======== Records supplied

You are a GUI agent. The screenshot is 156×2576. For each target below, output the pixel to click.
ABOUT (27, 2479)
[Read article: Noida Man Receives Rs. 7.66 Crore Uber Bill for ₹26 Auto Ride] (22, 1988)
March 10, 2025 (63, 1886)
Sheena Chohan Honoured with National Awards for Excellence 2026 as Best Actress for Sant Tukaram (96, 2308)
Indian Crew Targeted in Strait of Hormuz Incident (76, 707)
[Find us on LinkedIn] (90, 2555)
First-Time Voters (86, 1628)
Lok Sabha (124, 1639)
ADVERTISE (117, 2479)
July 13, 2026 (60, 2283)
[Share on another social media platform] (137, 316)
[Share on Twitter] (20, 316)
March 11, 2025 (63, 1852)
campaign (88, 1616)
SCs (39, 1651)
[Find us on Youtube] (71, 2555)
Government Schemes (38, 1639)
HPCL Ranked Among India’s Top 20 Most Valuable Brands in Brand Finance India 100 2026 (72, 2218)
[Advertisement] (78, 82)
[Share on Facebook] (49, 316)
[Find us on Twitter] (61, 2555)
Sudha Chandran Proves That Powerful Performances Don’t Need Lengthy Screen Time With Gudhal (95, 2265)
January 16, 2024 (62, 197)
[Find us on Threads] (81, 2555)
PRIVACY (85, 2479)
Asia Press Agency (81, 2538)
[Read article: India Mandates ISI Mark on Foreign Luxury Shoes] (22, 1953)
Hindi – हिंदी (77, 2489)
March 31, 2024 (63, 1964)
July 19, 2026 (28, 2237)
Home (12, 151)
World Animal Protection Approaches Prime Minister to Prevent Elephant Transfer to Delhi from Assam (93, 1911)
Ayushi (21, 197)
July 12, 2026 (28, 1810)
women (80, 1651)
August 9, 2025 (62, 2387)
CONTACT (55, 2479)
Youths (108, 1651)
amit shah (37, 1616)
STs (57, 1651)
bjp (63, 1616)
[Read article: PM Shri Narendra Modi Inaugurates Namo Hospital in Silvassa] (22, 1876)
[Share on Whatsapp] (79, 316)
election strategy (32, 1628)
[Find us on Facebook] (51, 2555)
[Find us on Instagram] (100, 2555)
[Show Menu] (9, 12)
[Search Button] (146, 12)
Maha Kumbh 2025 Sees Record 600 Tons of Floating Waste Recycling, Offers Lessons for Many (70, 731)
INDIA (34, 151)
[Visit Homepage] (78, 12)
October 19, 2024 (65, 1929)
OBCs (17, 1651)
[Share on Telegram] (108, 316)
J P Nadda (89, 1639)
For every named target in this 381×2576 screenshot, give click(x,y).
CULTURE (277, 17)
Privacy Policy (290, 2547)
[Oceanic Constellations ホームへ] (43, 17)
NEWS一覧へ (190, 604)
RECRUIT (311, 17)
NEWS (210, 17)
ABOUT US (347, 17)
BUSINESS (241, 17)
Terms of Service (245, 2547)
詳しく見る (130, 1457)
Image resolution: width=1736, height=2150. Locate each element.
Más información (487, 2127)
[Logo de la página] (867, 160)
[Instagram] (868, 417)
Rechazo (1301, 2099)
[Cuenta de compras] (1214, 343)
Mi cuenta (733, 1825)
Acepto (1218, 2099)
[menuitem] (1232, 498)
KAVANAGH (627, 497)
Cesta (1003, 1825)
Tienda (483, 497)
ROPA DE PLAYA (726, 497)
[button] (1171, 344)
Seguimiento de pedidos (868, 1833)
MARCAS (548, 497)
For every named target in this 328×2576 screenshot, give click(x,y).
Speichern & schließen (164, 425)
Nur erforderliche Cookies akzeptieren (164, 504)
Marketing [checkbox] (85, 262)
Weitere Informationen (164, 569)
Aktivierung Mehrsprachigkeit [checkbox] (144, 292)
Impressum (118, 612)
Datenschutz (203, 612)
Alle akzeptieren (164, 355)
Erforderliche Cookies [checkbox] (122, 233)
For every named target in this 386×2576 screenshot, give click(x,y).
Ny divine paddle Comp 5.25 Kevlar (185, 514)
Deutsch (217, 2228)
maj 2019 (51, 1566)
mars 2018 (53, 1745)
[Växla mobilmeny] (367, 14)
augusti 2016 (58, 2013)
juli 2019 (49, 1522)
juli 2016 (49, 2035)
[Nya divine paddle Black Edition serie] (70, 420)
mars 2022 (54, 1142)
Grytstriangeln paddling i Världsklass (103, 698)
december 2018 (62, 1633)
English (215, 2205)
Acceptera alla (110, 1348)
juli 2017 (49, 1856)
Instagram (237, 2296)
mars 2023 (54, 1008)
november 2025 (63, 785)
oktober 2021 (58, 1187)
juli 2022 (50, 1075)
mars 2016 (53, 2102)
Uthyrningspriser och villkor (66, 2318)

================

Work request —
Wherever a line in the data above holds "Cookies", copy that line.

Written solution —
Nur erforderliche Cookies akzeptieren (164, 504)
Erforderliche Cookies [checkbox] (122, 233)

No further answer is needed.